Task: Write the records out again in full, word for word.

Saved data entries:
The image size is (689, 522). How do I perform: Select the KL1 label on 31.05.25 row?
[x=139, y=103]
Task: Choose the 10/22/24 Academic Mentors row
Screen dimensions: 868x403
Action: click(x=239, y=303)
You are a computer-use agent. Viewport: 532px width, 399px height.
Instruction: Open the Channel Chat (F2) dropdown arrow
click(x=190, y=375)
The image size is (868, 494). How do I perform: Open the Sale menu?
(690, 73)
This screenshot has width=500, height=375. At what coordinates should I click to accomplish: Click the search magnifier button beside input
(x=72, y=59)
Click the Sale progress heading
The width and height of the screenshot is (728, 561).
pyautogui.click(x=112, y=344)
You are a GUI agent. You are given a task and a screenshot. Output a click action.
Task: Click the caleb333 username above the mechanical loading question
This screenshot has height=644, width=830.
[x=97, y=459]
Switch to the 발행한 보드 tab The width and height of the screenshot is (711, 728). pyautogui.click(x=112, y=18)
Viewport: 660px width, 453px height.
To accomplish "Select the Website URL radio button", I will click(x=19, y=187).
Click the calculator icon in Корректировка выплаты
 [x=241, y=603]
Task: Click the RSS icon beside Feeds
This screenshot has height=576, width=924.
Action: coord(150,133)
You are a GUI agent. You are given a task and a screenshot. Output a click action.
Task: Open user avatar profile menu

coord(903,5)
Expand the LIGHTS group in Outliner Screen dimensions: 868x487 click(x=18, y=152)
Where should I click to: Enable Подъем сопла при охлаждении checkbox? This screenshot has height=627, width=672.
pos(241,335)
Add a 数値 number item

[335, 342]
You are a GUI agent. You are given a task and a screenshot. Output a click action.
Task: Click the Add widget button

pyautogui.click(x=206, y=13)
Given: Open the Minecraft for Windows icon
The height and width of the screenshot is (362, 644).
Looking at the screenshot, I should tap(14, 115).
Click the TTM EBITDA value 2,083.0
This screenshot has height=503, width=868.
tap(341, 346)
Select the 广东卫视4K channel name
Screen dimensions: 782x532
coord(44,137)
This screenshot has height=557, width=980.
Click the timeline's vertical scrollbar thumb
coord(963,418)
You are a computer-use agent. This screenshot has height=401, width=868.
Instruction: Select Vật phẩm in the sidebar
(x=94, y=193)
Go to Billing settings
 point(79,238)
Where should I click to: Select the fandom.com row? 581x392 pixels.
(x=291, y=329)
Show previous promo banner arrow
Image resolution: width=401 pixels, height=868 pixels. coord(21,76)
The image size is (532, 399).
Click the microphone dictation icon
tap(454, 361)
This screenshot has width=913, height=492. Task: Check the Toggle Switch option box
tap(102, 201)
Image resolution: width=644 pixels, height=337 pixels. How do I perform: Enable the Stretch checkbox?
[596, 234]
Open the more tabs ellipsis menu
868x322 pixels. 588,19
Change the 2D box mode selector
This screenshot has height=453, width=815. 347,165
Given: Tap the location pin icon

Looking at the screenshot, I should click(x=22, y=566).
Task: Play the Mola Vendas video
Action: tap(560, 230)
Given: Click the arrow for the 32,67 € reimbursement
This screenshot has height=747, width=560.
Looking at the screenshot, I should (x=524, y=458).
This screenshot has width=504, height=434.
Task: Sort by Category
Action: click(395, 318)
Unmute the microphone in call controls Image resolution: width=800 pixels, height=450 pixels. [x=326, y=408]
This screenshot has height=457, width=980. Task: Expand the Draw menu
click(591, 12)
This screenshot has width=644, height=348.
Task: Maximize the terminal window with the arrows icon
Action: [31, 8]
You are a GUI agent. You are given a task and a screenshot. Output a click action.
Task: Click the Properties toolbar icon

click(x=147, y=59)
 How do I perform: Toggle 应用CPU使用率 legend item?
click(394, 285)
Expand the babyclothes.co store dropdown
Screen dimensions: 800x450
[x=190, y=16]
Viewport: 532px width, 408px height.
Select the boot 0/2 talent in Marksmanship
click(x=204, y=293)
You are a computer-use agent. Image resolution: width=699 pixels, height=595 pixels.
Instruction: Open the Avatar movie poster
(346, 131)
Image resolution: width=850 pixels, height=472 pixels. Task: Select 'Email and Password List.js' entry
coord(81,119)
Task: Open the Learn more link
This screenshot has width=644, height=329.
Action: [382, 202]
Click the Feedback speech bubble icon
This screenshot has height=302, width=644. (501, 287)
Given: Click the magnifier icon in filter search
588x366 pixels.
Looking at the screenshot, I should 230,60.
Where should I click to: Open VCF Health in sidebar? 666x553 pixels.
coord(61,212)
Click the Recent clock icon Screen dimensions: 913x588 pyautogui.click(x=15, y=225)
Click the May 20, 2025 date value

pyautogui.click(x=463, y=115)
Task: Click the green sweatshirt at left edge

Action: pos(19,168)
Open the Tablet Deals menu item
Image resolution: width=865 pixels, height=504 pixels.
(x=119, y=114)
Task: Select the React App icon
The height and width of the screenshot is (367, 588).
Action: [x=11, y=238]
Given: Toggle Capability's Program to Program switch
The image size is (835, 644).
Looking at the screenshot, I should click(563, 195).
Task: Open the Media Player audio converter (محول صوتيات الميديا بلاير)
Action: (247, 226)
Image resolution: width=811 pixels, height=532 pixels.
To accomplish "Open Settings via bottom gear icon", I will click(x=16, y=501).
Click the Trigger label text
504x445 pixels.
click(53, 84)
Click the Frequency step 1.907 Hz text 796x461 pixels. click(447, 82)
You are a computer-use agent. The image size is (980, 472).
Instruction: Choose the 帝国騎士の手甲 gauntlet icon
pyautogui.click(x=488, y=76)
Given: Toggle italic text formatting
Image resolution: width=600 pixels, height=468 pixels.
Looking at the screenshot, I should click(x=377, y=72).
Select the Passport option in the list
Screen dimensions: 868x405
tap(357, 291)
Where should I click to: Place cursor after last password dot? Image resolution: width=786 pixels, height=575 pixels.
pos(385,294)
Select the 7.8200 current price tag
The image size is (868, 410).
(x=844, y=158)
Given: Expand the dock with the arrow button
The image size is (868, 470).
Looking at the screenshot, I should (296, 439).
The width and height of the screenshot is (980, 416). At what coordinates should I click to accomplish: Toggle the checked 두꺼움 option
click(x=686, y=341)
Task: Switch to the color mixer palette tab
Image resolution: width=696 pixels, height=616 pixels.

Completed exercise:
The image size is (689, 522). How do I perform: Select the KL1 label on 31.05.25 row?
[x=139, y=103]
Task: Choose the 10/22/24 Academic Mentors row
Screen dimensions: 868x403
Action: click(x=239, y=303)
You are a computer-use agent. Viewport: 532px width, 399px height.
Instruction: Open the Channel Chat (F2) dropdown arrow
click(x=190, y=375)
The image size is (868, 494). How do I perform: Open the Sale menu?
(690, 73)
This screenshot has width=500, height=375. At what coordinates should I click to accomplish: Click the search magnifier button beside input
(x=72, y=59)
Click the Sale progress heading
The width and height of the screenshot is (728, 561).
pyautogui.click(x=112, y=344)
You are a GUI agent. You are given a task and a screenshot. Output a click action.
Task: Click the caleb333 username above the mechanical loading question
This screenshot has height=644, width=830.
[x=97, y=459]
Switch to the 발행한 보드 tab The width and height of the screenshot is (711, 728). pyautogui.click(x=112, y=18)
Viewport: 660px width, 453px height.
To accomplish "Select the Website URL radio button", I will click(x=19, y=187).
Click the calculator icon in Корректировка выплаты
 [x=241, y=603]
Task: Click the RSS icon beside Feeds
This screenshot has height=576, width=924.
Action: coord(150,133)
You are a GUI agent. You are given a task and a screenshot. Output a click action.
Task: Open user avatar profile menu

coord(903,5)
Expand the LIGHTS group in Outliner Screen dimensions: 868x487 click(x=18, y=152)
Where should I click to: Enable Подъем сопла при охлаждении checkbox? This screenshot has height=627, width=672.
pos(241,335)
Add a 数値 number item

[335, 342]
You are a GUI agent. You are given a task and a screenshot. Output a click action.
Task: Click the Add widget button

pyautogui.click(x=206, y=13)
Given: Open the Minecraft for Windows icon
The height and width of the screenshot is (362, 644).
Looking at the screenshot, I should tap(14, 115).
Click the TTM EBITDA value 2,083.0
This screenshot has height=503, width=868.
tap(341, 346)
Select the 广东卫视4K channel name
Screen dimensions: 782x532
coord(44,137)
This screenshot has height=557, width=980.
Click the timeline's vertical scrollbar thumb
coord(963,418)
You are a computer-use agent. This screenshot has height=401, width=868.
Instruction: Select Vật phẩm in the sidebar
(x=94, y=193)
Go to Billing settings
 point(79,238)
Where should I click to: Select the fandom.com row? 581x392 pixels.
(x=291, y=329)
Show previous promo banner arrow
Image resolution: width=401 pixels, height=868 pixels. coord(21,76)
The image size is (532, 399).
Click the microphone dictation icon
tap(454, 361)
This screenshot has width=913, height=492. Task: Check the Toggle Switch option box
tap(102, 201)
Image resolution: width=644 pixels, height=337 pixels. How do I perform: Enable the Stretch checkbox?
[596, 234]
Open the more tabs ellipsis menu
868x322 pixels. 588,19
Change the 2D box mode selector
This screenshot has height=453, width=815. 347,165
Given: Tap the location pin icon

Looking at the screenshot, I should click(x=22, y=566).
Task: Play the Mola Vendas video
Action: tap(560, 230)
Given: Click the arrow for the 32,67 € reimbursement
This screenshot has height=747, width=560.
Looking at the screenshot, I should (x=524, y=458).
This screenshot has width=504, height=434.
Task: Sort by Category
Action: click(395, 318)
Unmute the microphone in call controls Image resolution: width=800 pixels, height=450 pixels. [x=326, y=408]
This screenshot has height=457, width=980. Task: Expand the Draw menu
click(591, 12)
This screenshot has width=644, height=348.
Task: Maximize the terminal window with the arrows icon
Action: [31, 8]
You are a GUI agent. You are given a task and a screenshot. Output a click action.
Task: Click the Properties toolbar icon

click(x=147, y=59)
 How do I perform: Toggle 应用CPU使用率 legend item?
click(394, 285)
Expand the babyclothes.co store dropdown
Screen dimensions: 800x450
[x=190, y=16]
Viewport: 532px width, 408px height.
Select the boot 0/2 talent in Marksmanship
click(x=204, y=293)
You are a computer-use agent. Image resolution: width=699 pixels, height=595 pixels.
Instruction: Open the Avatar movie poster
(346, 131)
Image resolution: width=850 pixels, height=472 pixels. Task: Select 'Email and Password List.js' entry
coord(81,119)
Task: Open the Learn more link
This screenshot has width=644, height=329.
Action: [382, 202]
Click the Feedback speech bubble icon
This screenshot has height=302, width=644. (501, 287)
Given: Click the magnifier icon in filter search
588x366 pixels.
Looking at the screenshot, I should 230,60.
Where should I click to: Open VCF Health in sidebar? 666x553 pixels.
coord(61,212)
Click the Recent clock icon Screen dimensions: 913x588 pyautogui.click(x=15, y=225)
Click the May 20, 2025 date value

pyautogui.click(x=463, y=115)
Task: Click the green sweatshirt at left edge

Action: pos(19,168)
Open the Tablet Deals menu item
Image resolution: width=865 pixels, height=504 pixels.
(x=119, y=114)
Task: Select the React App icon
The height and width of the screenshot is (367, 588).
Action: [x=11, y=238]
Given: Toggle Capability's Program to Program switch
The image size is (835, 644).
Looking at the screenshot, I should click(563, 195).
Task: Open the Media Player audio converter (محول صوتيات الميديا بلاير)
Action: (247, 226)
Image resolution: width=811 pixels, height=532 pixels.
To accomplish "Open Settings via bottom gear icon", I will click(x=16, y=501).
Click the Trigger label text
504x445 pixels.
click(53, 84)
Click the Frequency step 1.907 Hz text 796x461 pixels. click(447, 82)
You are a computer-use agent. The image size is (980, 472).
Instruction: Choose the 帝国騎士の手甲 gauntlet icon
pyautogui.click(x=488, y=76)
Given: Toggle italic text formatting
Image resolution: width=600 pixels, height=468 pixels.
Looking at the screenshot, I should click(x=377, y=72).
Select the Passport option in the list
Screen dimensions: 868x405
tap(357, 291)
Where should I click to: Place cursor after last password dot? Image resolution: width=786 pixels, height=575 pixels.
pos(385,294)
Select the 7.8200 current price tag
The image size is (868, 410).
(x=844, y=158)
Given: Expand the dock with the arrow button
The image size is (868, 470).
Looking at the screenshot, I should (296, 439).
The width and height of the screenshot is (980, 416). At what coordinates should I click to accomplish: Toggle the checked 두꺼움 option
click(x=686, y=341)
Task: Switch to the color mixer palette tab
Image resolution: width=696 pixels, height=616 pixels.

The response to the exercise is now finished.